=== Assignment ===
Here the job is to print all of the entries below verbatim and leave out any picture.

=== Data ===
*** Begin section ***

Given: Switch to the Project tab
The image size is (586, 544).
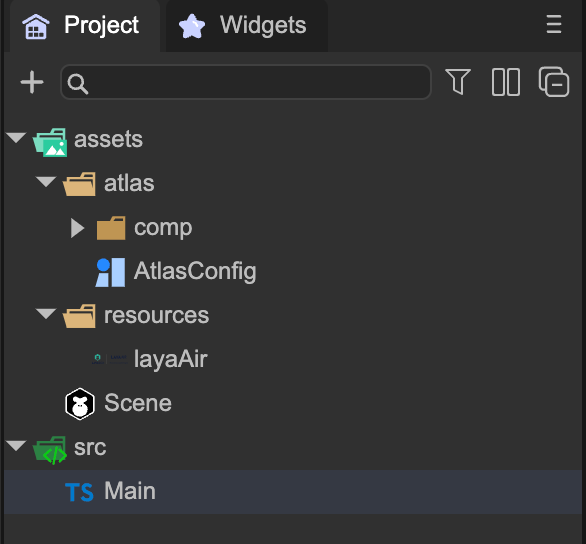Looking at the screenshot, I should click(85, 26).
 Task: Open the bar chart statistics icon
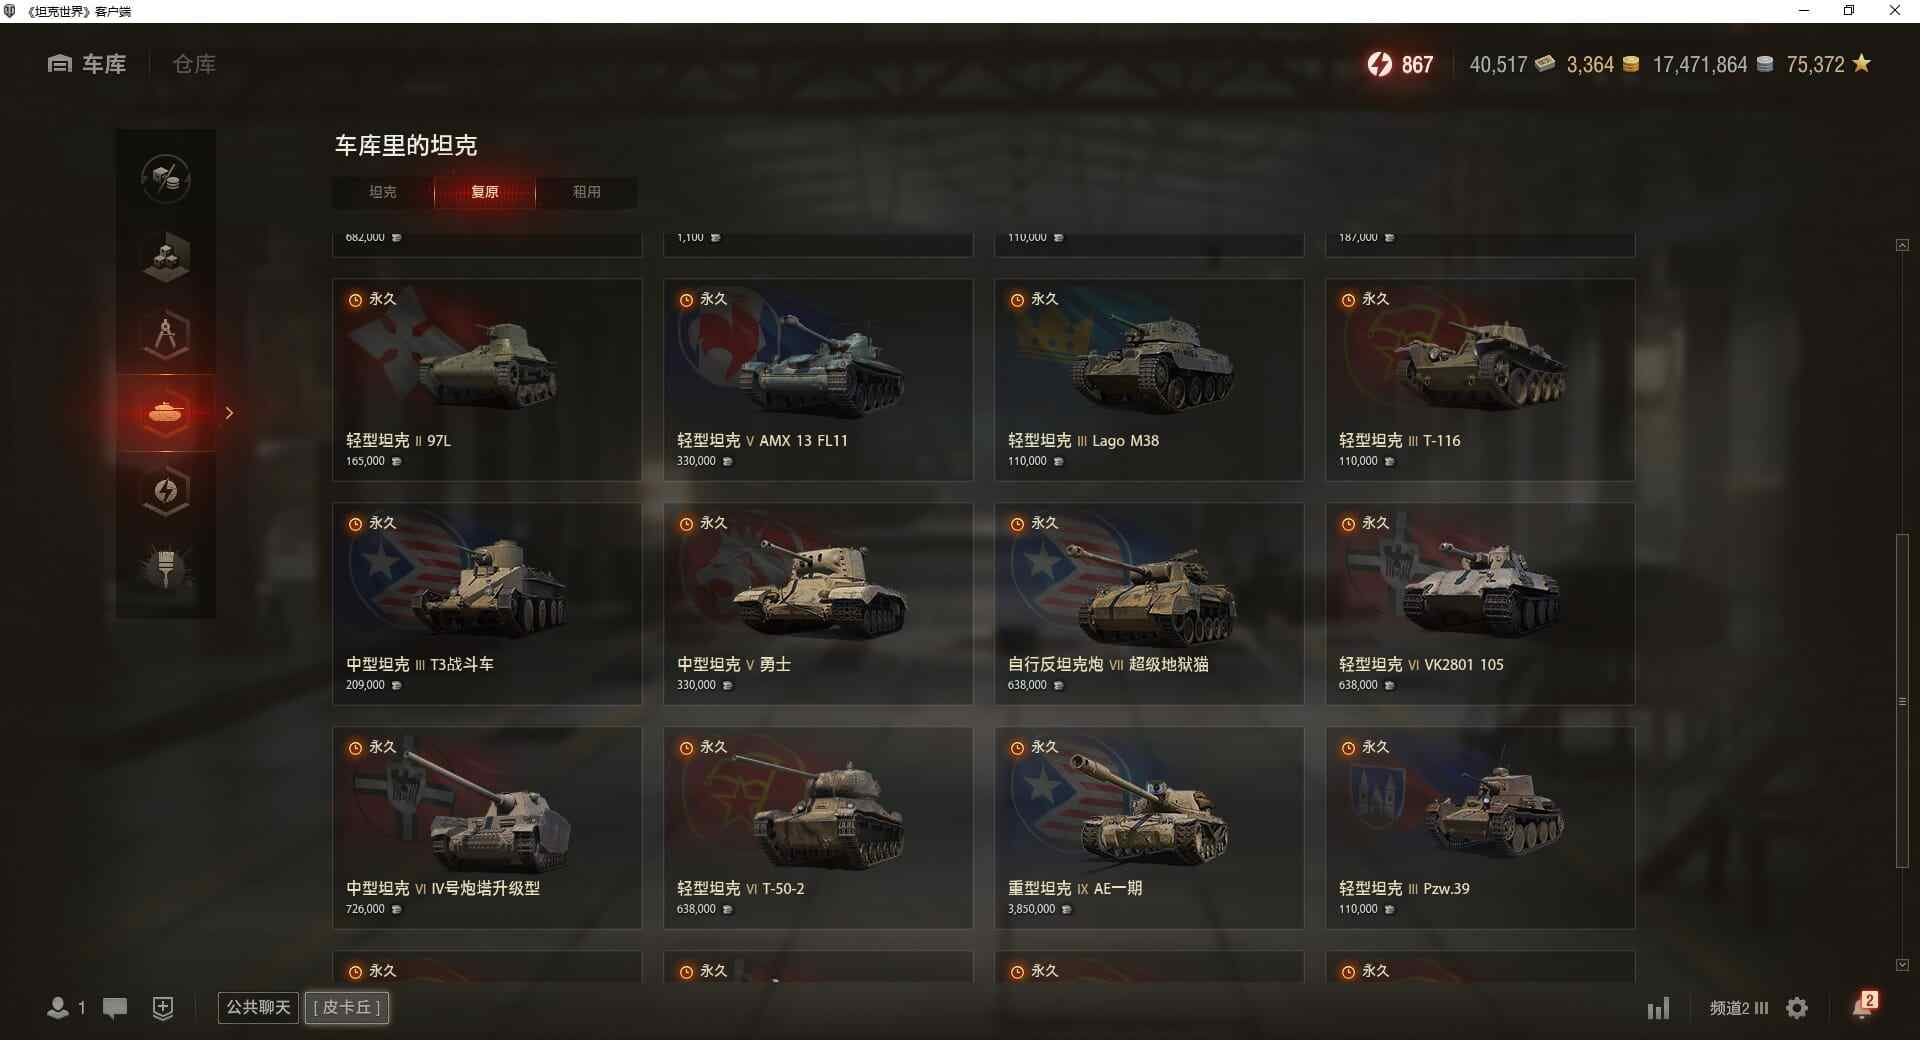point(1658,1008)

*** End section ***

=== Output for this exercise ===
Given: Switch to the Project tab
The image size is (586, 544).
Looking at the screenshot, I should click(85, 26).
 Task: Open the bar chart statistics icon
point(1658,1008)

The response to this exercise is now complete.